**Input material**
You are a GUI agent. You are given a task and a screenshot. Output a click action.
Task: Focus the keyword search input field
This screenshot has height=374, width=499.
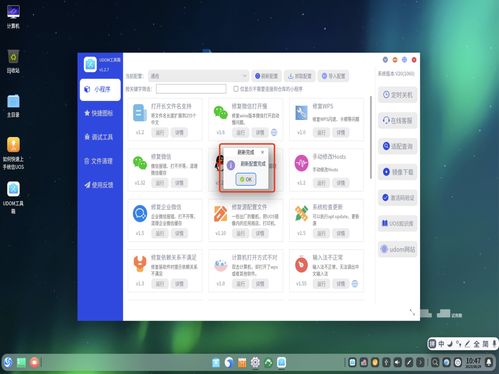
==
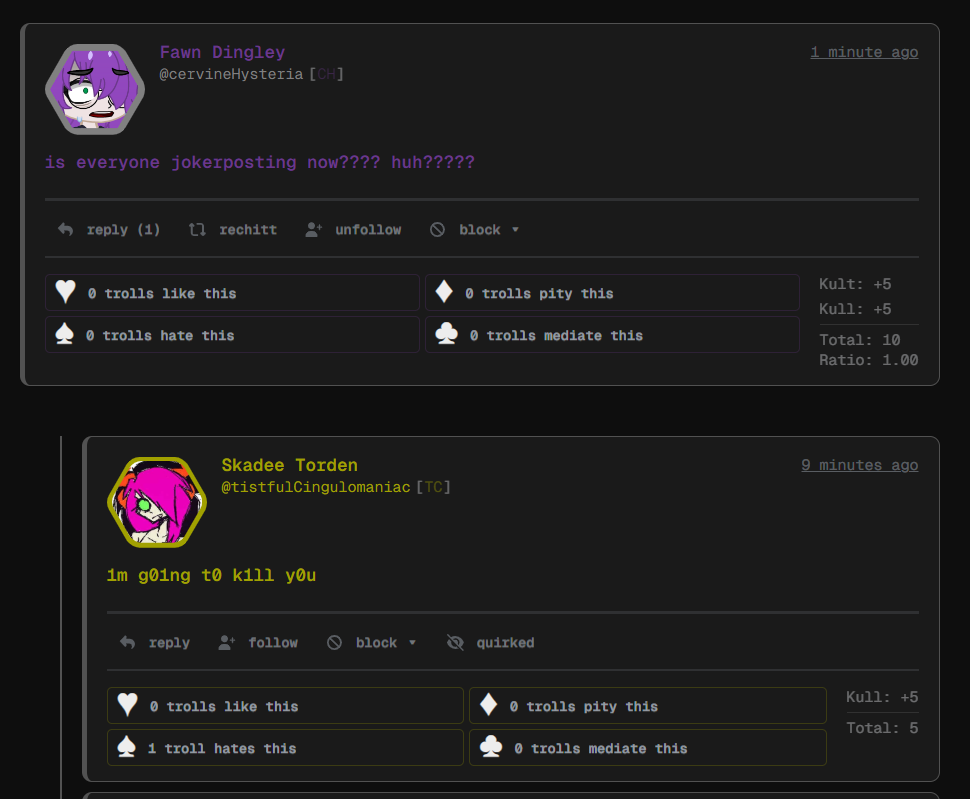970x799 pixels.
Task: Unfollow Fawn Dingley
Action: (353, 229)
* * *
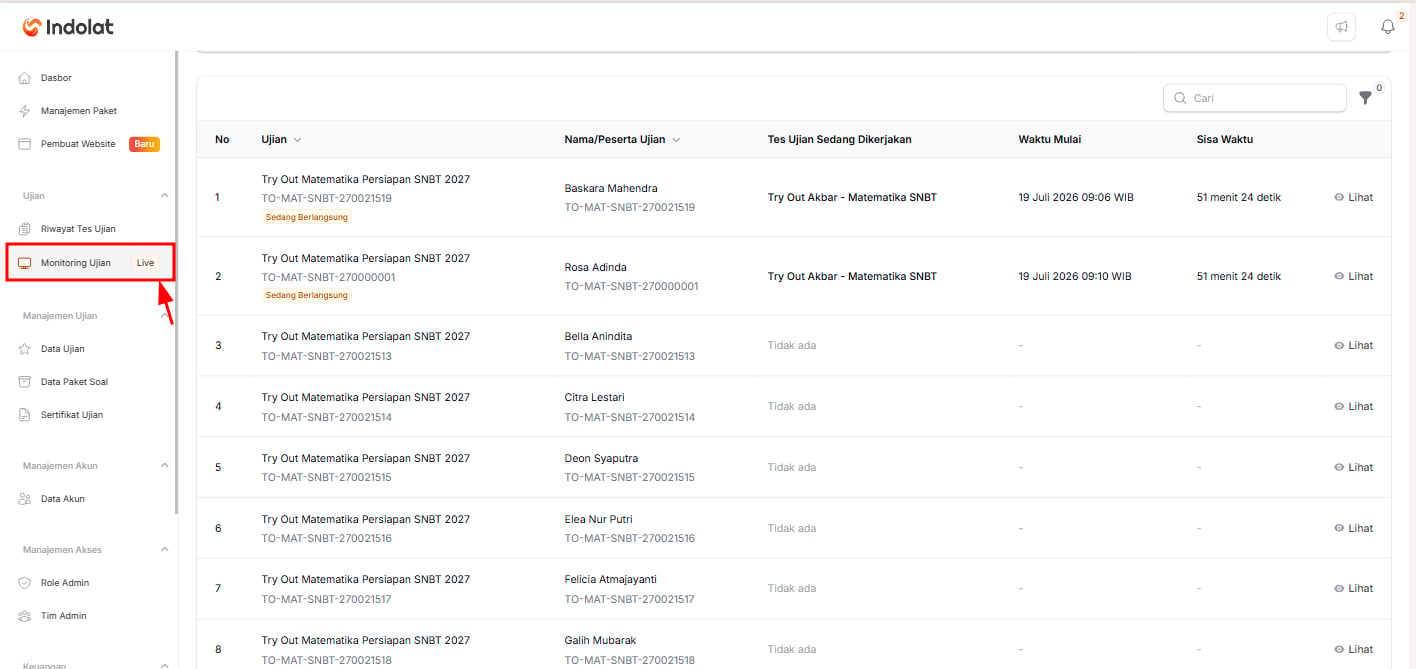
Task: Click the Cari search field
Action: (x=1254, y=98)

**What the task requires**
Output should match, line for line, the stretch of the material above from the line holding "You are a GUI" through the line holding "This screenshot has height=374, width=499.".

**Response for this exercise**
You are a GUI agent. You are given a task and a screenshot. Output a click action.
Task: Focus the keyword search input field
This screenshot has height=374, width=499.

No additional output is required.